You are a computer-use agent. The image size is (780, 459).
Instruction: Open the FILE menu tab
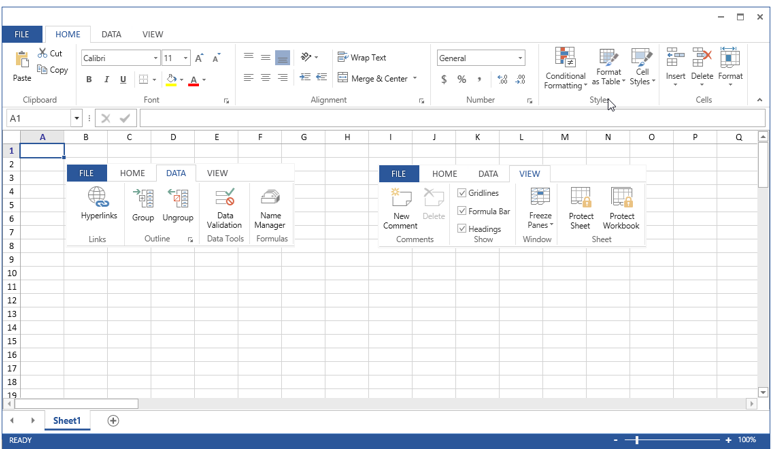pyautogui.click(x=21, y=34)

---

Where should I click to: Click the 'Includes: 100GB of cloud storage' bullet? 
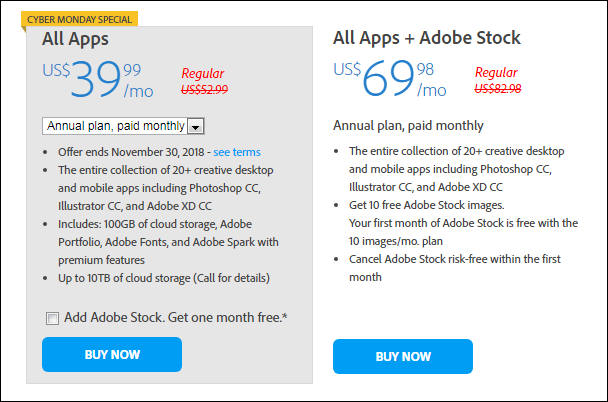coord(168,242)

==

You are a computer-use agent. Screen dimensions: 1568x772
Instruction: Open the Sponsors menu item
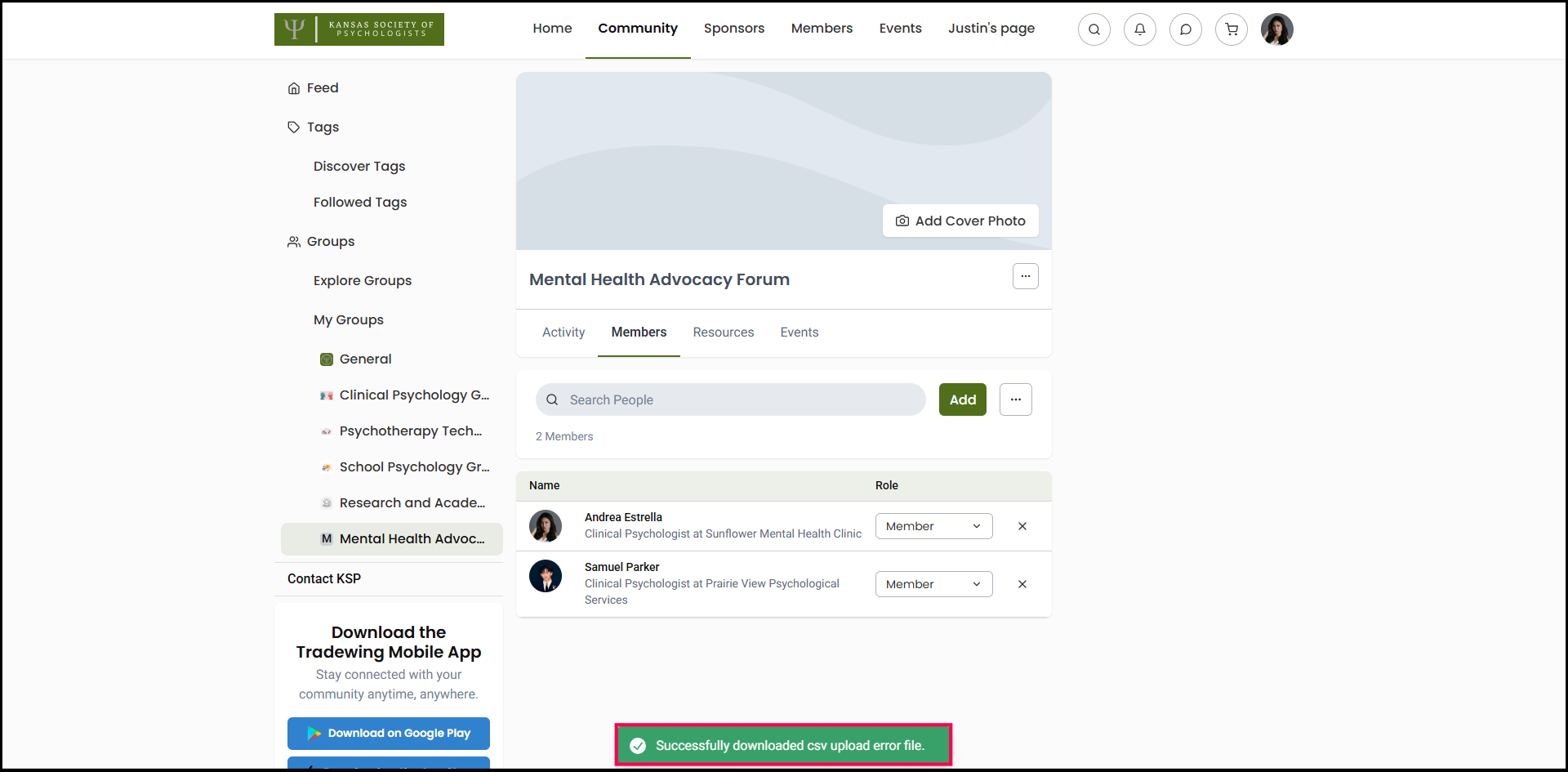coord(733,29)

**EXERCISE PROMPT:** Run a filter over the data above and keep each line that contains the word "computer".

**ANSWER TO THE PROBLEM:**
You are a computer-use agent. The image size is (780, 459).
You are a computer-use agent. Screen dimensions: 1568x772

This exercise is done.